Diskusi Akhir Tahun Universitas Paramadina “Evaluasi Kehidupan Beragama di Indonesia”

JurnalPatroliNews – Jakarta,- Kasus sektarianisme menempati posisi teratas temuan masalah dalam situasi Kebebasan Beragama dan Berkeyakinan (KBB) 2022. Hal ini disampaikan Husni Mubarak, Dosen Universitas Paramadina dalam Diskusi Evaluasi Akhir Tahun Kehidupan Beragama di Indonesia yang diselenggarakan di Universitas Paramadina, Jumat (23/12/2022).

Hal tersebut menurut Husni umumnya bersentuhan dengan level negara di mana terdapat regulasi negara, aturan dan Undang-undang yang digunakan aparat negara dalam menyelesaikan problem-problem KBB agar tidak bertabrakan satu dengan yang lain.

“Salah satunya adalah kasus Roy Suryo ketika dituduh menodai agama dalam kasus gambar stupa dan ditindaklanjuti oleh Polisi.
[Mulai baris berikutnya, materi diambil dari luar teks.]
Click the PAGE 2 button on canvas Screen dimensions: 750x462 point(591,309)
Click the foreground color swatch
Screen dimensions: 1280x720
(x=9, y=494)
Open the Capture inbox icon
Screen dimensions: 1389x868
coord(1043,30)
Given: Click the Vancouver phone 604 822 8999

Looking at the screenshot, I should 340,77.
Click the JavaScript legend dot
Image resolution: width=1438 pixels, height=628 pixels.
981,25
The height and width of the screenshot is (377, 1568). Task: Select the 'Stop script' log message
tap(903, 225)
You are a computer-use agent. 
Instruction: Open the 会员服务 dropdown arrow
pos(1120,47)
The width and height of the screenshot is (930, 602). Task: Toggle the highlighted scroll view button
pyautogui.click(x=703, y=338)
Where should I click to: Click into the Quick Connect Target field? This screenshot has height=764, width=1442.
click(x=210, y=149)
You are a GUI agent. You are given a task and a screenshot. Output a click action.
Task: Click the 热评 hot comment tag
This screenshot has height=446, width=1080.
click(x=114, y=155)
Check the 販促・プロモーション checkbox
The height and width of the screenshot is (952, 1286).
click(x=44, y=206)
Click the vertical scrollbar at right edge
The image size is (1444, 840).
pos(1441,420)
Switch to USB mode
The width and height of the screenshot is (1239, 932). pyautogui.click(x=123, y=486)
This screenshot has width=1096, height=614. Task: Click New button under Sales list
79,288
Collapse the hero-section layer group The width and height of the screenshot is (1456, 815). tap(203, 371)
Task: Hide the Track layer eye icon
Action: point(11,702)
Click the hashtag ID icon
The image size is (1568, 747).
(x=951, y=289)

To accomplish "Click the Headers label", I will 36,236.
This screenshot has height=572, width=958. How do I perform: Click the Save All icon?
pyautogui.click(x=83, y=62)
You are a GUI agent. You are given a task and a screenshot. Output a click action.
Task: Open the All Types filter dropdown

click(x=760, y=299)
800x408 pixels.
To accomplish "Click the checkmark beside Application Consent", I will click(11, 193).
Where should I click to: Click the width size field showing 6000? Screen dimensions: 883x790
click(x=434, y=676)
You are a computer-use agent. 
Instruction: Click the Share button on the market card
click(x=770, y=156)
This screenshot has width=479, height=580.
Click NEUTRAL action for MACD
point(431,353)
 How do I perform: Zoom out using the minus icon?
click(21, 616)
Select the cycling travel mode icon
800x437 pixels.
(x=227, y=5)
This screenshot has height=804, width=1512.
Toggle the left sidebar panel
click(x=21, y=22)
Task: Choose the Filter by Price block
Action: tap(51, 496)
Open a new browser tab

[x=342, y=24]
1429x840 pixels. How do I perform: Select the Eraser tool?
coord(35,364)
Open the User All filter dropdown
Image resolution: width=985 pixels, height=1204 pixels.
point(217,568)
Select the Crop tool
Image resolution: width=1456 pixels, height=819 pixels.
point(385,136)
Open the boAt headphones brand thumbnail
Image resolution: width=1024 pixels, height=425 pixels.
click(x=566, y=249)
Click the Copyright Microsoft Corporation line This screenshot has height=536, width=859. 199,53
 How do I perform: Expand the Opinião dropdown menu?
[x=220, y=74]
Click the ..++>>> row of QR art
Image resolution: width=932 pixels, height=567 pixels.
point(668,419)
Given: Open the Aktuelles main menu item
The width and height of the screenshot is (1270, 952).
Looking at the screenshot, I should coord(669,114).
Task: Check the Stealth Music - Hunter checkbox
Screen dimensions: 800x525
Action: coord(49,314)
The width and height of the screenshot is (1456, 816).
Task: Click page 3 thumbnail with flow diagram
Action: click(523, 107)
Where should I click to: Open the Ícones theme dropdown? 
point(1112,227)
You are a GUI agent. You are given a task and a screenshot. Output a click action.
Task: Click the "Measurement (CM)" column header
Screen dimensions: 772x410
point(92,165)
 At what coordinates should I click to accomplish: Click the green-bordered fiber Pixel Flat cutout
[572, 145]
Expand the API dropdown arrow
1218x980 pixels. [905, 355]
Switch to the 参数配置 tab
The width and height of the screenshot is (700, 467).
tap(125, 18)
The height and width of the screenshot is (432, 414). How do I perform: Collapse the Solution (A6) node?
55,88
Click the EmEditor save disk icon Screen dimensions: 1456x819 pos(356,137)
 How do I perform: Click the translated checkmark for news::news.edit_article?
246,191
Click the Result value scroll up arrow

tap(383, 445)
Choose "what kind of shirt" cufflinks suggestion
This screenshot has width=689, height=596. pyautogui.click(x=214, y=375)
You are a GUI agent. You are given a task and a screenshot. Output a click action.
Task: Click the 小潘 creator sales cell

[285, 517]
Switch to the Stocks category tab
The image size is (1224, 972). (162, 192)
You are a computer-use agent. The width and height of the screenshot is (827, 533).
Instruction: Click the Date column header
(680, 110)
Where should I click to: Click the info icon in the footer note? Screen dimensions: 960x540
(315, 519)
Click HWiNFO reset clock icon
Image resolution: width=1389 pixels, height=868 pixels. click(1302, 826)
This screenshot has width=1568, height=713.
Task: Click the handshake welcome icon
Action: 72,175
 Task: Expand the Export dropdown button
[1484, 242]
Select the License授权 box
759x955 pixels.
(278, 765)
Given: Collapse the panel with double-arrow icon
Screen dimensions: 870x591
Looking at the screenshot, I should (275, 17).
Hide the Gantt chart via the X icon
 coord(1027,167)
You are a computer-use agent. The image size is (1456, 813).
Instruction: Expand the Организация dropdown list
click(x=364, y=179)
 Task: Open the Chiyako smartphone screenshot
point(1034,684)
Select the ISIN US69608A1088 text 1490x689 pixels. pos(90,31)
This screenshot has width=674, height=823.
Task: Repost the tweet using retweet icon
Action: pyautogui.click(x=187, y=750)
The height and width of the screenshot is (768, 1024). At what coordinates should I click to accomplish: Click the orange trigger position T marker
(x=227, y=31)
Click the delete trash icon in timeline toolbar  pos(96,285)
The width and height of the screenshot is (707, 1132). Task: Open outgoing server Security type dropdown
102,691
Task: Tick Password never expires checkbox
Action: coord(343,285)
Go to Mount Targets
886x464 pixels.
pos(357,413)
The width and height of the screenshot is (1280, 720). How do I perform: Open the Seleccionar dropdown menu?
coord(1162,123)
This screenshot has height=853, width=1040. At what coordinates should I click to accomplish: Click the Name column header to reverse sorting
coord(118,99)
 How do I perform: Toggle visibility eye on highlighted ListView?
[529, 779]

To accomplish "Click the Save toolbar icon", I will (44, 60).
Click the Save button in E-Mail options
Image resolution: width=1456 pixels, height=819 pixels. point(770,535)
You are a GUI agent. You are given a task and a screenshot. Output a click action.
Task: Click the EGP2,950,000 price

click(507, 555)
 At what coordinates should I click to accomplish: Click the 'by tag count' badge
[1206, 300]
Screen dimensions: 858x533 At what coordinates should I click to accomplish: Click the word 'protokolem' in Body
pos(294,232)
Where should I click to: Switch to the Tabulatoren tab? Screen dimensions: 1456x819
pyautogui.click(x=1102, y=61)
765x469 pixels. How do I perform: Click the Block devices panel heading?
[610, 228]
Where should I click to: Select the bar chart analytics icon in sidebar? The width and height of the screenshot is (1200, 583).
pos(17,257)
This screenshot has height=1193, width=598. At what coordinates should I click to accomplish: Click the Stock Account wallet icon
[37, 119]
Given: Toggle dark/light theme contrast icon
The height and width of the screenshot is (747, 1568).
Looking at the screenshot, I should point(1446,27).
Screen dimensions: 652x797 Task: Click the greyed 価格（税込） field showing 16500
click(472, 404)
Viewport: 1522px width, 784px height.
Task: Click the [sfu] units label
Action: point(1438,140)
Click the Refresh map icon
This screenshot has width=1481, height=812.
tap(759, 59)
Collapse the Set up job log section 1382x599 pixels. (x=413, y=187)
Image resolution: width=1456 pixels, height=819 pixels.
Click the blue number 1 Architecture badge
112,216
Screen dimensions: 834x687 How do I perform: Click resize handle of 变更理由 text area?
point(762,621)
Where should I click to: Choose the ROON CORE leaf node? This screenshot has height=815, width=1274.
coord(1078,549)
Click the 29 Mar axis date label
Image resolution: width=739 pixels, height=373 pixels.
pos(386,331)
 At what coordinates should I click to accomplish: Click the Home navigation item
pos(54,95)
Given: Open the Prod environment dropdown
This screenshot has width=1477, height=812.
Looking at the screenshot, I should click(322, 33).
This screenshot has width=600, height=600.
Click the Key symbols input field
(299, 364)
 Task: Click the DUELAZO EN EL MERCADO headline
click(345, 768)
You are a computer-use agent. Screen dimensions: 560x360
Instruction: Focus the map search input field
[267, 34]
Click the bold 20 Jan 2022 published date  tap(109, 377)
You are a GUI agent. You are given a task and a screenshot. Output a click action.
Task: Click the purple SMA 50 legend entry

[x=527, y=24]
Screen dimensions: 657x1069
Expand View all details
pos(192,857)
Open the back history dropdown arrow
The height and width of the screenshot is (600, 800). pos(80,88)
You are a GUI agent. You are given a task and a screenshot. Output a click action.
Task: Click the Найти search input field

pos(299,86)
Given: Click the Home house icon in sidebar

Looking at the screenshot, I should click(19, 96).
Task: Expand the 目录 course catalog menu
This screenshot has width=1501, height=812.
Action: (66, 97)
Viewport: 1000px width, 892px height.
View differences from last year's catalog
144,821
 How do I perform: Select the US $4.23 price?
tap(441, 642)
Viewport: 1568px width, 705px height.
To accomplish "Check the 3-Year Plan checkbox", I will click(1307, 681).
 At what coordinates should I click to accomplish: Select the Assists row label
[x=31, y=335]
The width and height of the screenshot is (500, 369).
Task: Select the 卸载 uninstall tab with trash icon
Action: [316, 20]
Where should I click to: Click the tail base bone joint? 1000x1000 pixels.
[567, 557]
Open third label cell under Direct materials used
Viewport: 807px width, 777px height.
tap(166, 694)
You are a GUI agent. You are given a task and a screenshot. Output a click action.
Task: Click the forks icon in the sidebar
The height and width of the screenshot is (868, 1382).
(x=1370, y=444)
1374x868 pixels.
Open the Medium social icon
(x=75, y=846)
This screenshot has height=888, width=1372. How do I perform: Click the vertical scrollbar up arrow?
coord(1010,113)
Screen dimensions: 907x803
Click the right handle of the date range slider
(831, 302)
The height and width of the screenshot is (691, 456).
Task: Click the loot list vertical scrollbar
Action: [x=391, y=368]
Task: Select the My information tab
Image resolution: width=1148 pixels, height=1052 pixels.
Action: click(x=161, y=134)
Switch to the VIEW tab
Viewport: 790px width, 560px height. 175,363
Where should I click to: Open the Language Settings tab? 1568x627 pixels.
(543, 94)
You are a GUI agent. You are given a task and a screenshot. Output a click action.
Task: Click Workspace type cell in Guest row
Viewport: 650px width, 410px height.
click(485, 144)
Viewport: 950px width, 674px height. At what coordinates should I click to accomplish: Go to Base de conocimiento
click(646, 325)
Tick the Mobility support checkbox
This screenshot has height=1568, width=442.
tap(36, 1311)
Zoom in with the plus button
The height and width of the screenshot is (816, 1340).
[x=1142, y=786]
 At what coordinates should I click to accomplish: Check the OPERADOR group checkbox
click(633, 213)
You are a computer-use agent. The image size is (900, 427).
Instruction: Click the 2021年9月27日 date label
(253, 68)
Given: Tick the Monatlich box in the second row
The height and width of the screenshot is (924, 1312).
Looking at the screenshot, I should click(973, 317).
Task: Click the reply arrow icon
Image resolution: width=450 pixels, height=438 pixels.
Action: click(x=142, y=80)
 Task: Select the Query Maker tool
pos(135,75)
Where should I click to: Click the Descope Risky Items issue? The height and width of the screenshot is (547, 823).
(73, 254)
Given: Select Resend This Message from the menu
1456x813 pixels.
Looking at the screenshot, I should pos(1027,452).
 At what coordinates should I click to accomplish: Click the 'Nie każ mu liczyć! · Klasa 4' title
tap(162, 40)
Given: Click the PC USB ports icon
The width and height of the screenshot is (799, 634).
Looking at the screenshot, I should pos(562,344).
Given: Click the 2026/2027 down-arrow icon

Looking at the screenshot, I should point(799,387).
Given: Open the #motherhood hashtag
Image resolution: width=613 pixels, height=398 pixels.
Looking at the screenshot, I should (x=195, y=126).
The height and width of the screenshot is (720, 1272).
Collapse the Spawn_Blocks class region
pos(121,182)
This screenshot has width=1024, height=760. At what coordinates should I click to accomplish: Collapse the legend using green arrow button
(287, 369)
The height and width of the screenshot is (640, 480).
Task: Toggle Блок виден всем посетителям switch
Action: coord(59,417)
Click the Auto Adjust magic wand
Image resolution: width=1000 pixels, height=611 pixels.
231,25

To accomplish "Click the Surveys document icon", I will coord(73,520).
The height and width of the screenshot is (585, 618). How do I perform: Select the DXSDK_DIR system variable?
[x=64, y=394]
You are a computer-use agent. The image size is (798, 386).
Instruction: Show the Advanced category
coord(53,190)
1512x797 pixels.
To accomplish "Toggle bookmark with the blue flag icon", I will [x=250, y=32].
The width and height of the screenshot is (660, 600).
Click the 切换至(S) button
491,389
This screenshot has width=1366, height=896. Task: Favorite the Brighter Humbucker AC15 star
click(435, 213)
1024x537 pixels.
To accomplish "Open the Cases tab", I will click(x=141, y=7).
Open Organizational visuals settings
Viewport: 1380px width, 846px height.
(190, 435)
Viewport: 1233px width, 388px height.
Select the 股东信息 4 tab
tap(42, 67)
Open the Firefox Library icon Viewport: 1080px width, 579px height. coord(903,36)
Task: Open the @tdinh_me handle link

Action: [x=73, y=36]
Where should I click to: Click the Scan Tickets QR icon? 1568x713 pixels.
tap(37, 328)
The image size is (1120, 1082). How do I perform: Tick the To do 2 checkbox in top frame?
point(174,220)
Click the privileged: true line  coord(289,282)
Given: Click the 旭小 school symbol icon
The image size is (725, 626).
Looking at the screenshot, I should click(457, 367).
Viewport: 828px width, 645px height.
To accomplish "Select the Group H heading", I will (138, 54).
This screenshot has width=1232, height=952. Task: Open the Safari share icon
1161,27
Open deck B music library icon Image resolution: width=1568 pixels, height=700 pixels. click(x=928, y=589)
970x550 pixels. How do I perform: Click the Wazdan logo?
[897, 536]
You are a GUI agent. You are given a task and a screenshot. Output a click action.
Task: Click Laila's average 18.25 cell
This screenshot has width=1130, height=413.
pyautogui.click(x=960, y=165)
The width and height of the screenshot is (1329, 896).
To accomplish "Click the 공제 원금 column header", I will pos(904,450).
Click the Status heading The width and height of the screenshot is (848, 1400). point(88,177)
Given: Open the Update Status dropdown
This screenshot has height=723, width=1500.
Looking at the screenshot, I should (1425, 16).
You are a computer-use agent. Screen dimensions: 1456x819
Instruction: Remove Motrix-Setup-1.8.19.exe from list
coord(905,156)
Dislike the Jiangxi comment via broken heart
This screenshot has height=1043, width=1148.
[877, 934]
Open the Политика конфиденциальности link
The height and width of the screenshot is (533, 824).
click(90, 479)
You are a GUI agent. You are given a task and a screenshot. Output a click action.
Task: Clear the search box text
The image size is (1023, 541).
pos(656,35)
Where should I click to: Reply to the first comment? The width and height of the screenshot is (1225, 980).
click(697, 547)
Kasus lainnya adalah ritual menikah dengan kambing, dianggap menodai agama dengan tersangka 4 orang.” ujarnya.  

Menurut Husni yang juga Peneliti pada Pusat Studi Agama dan Demokrasi, kasus-kasus KBB antar agama di mana masyarakat lebih banyak terlibat dalam penyelesaian dengan menggunakan regulasi sosial daripada regulasi negara.

“Pada kasus agama leluhur seimbang antara regulasi negara dan regulasi sosial. Dari 24 kasus hanya 2 perkembangan positif terkait KBB, yakni adanya KUHP baru yang menghapus UU PNPS 1965 dan pelayanan pendidikan bagi siswa pemeluk agama leluhur. Dan secara umum, lebih banyak kasus baru ketimbang kasus lama (sejak sebelum 2022) yang tidak kunjung selesai.” Imbuhnya.  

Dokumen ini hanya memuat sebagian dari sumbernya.